Je ne sais pas si vous avez remarqué, mais aujourd’hui nous sommes passés aux journées "sans". Ce weekend, c’était une journée sans voiture à Paris, mais la vogue du "sans" est devenue à peu près générale.

Il y a également la journée sans fumée, mais aussi le "no buy day", autrement dit la journée sans achat, la journée sans téléphone portable, la journée sans produits d’origine animale… Autant de signes que nous sommes passés à l’ère du trop plein. Il y a quelques décennies, ces mêmes journées auraient été des journées "avec", c’est à dire avec voiture ou avec viande … Le signe encore une fois que l’on a changé d’époque. Le signe aussi qu’aujourd’hui, la question majeure consiste à nous désintoxiquer. Réussir à démontrer qu’il est possible de vivre un jour sans cigarette, sans sel ou sans voiture. Vivre ou survivre d’ailleurs, puisque, j’ouvre une parenthèse, la journée sans voiture était une journée où il y avait moins de voiture, mais où celles qui restaient allait beaucoup plus vite.
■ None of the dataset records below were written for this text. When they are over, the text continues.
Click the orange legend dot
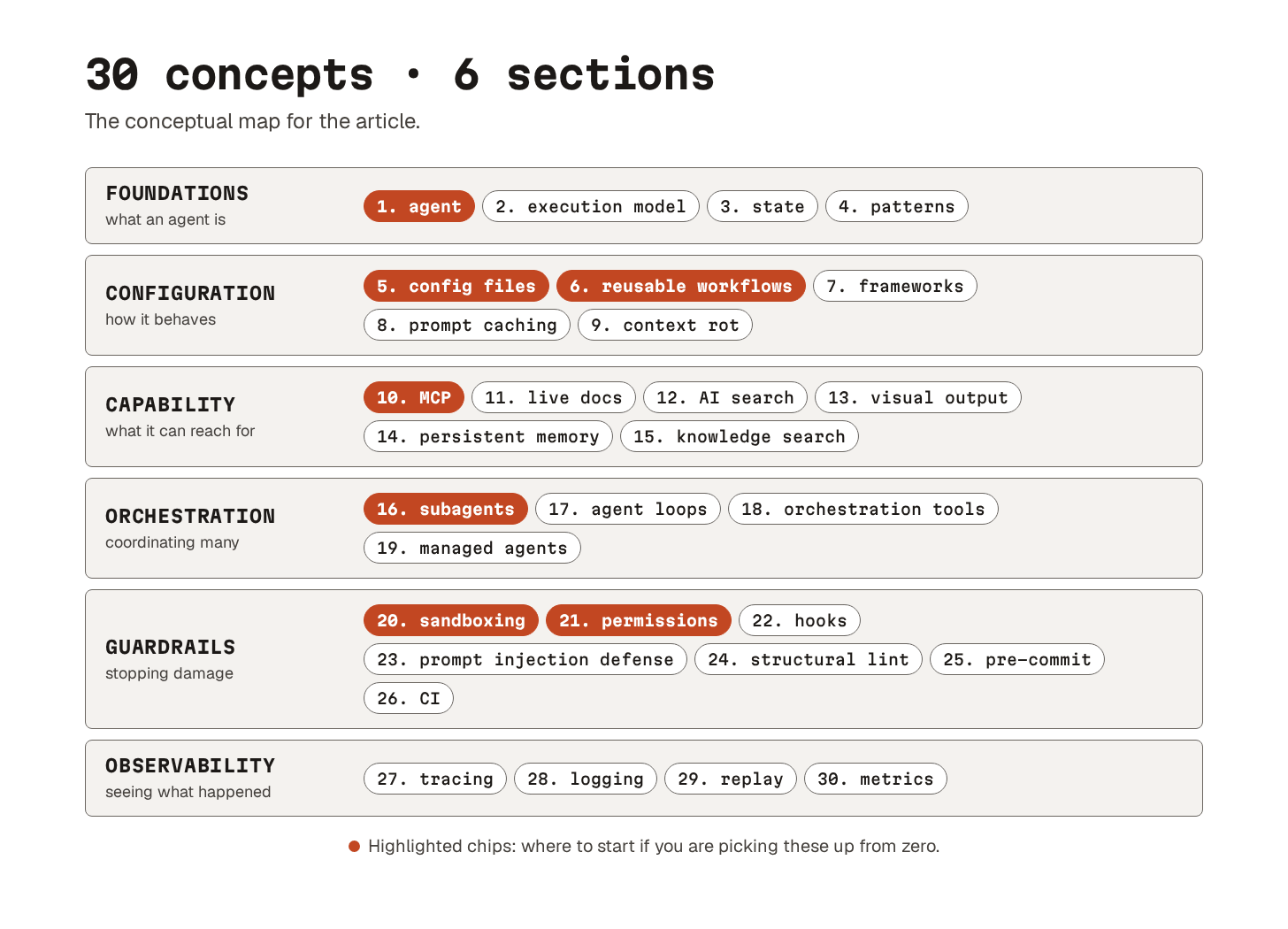This screenshot has height=929, width=1288. point(354,847)
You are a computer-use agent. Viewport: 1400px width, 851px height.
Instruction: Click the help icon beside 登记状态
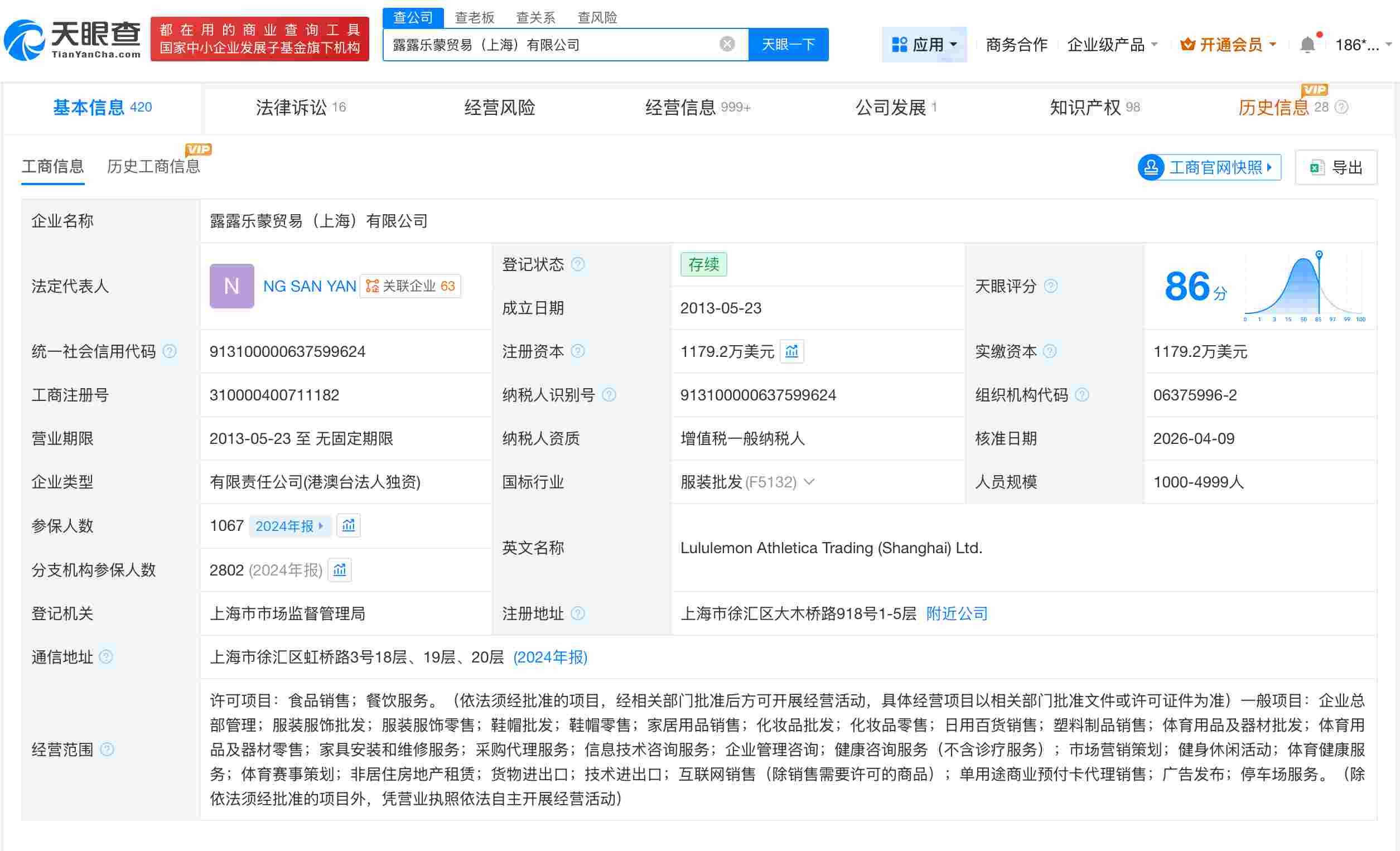tap(578, 264)
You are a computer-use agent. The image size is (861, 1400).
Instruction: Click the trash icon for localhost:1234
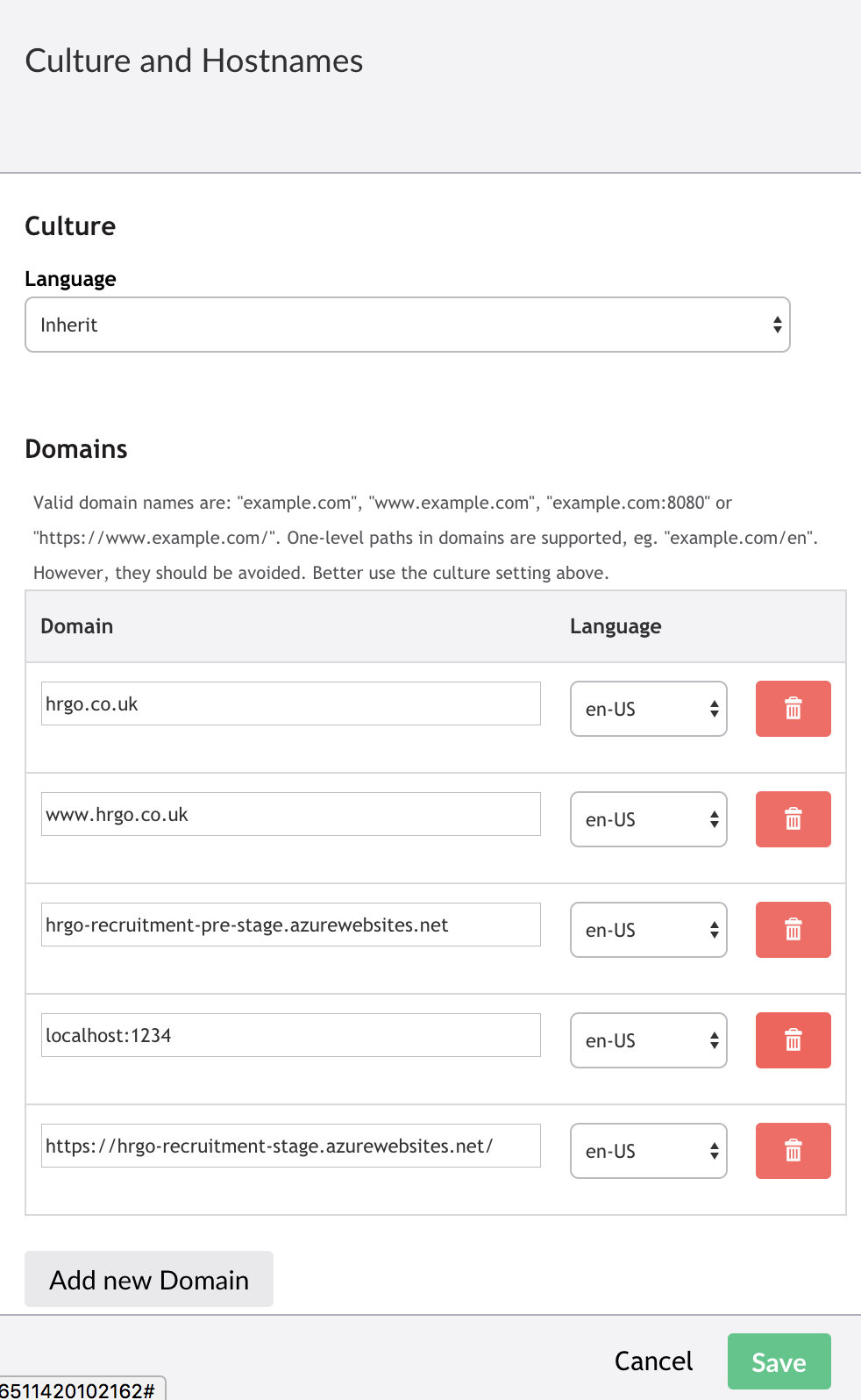pos(793,1040)
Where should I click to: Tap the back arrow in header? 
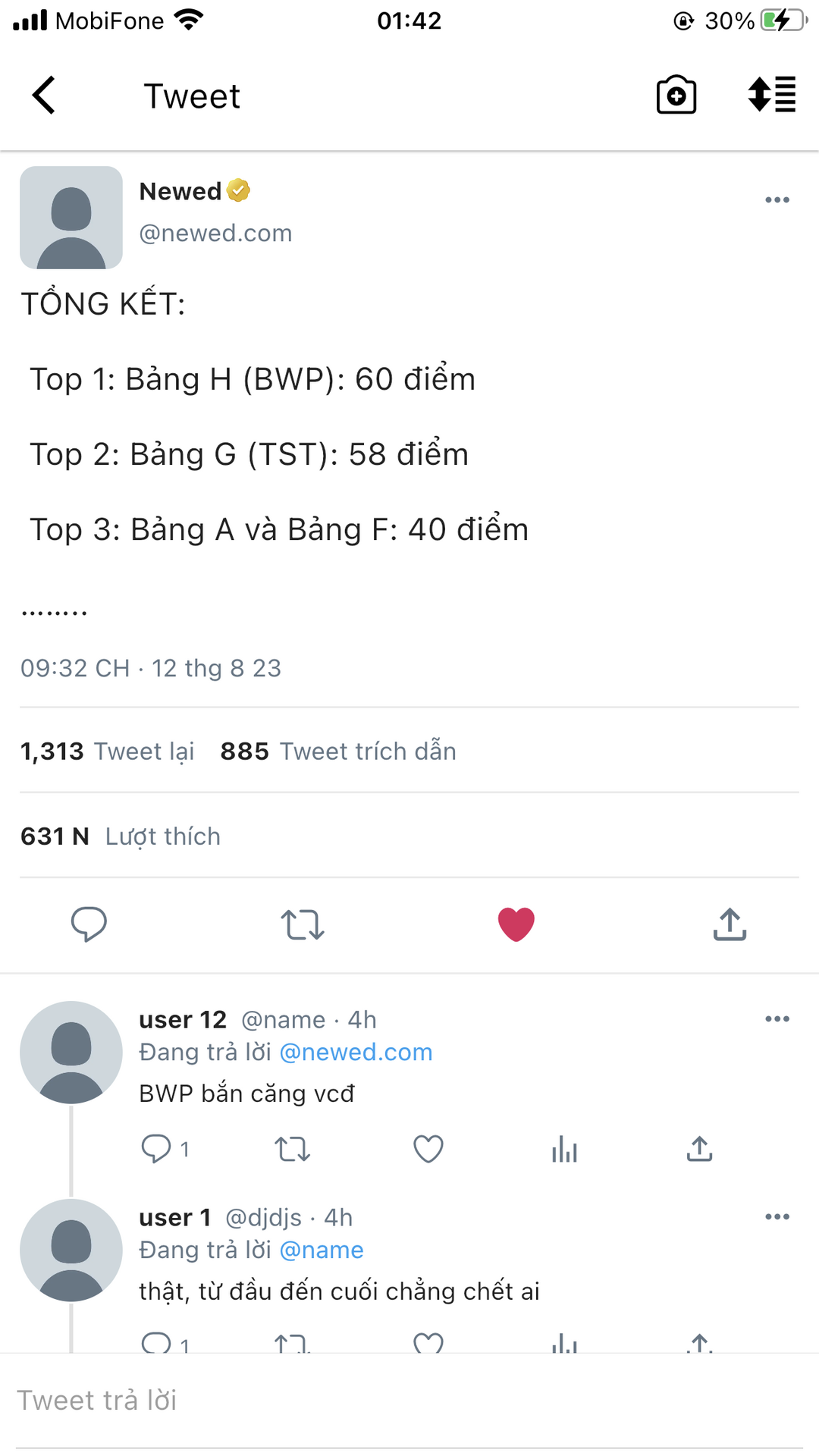tap(44, 96)
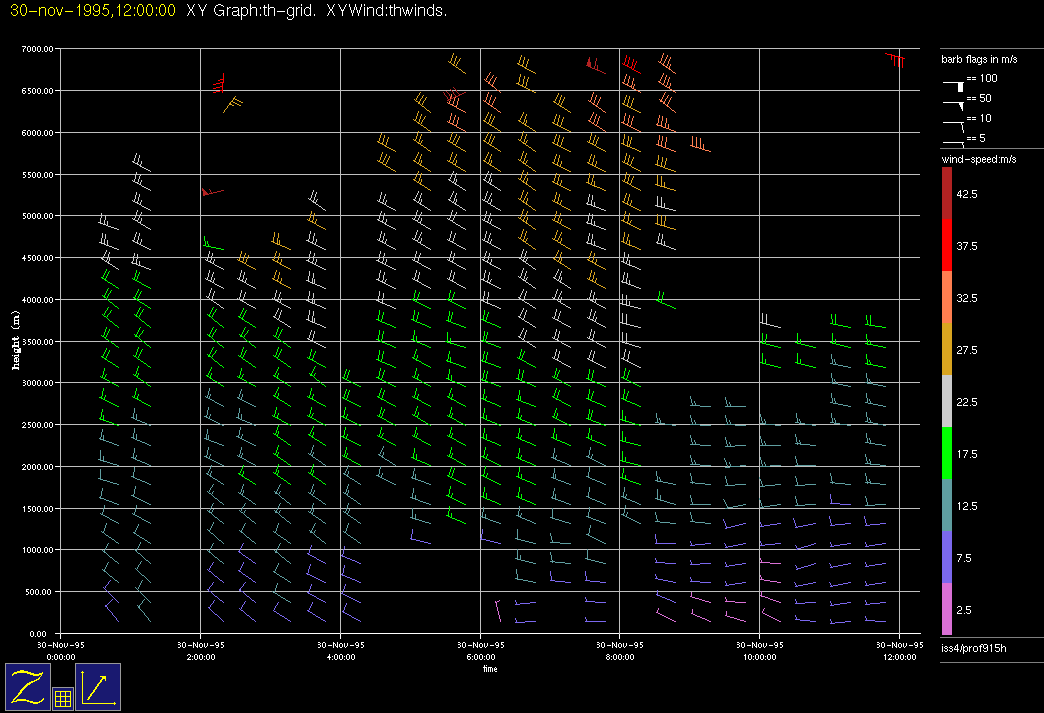Click the "wind-speed:m/s" legend title
The height and width of the screenshot is (713, 1044).
(978, 160)
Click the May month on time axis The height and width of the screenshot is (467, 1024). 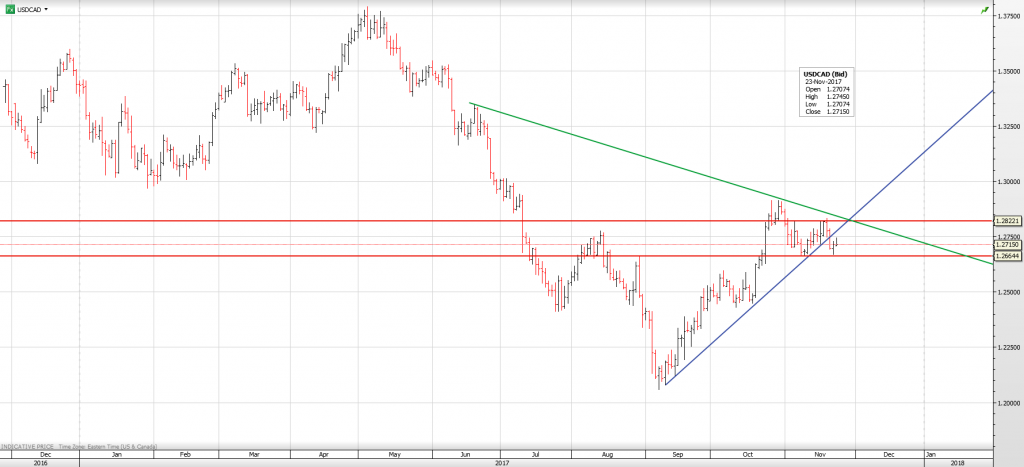click(394, 454)
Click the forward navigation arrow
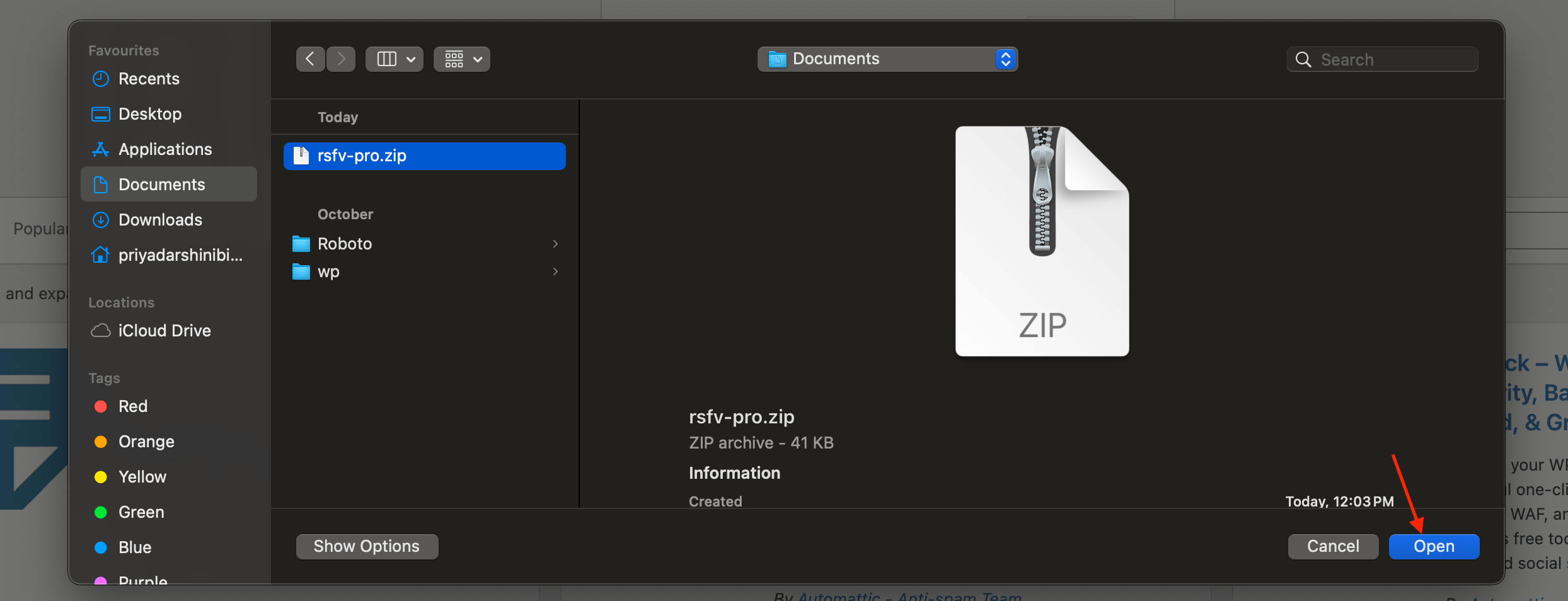 (x=341, y=59)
Du coup, mettre un enfant en vélo sur la route revenait à courir le risque d’aboutir à une journée sans enfants, je ferme la parenthèse. La prolifération de ces journées "sans", montre avant tout que nous sommes passés à une autre époque, celle où les envies ont pris le pas sur nos besoins. La logique de ces expériences de 24 heures, consiste à nous administrer la preuve que nous n’avons pas besoin de vivre conformément à nos envies, c’est est fini de la vieille maxime, ne pas imaginer le manque, c’est manquer d’imagination.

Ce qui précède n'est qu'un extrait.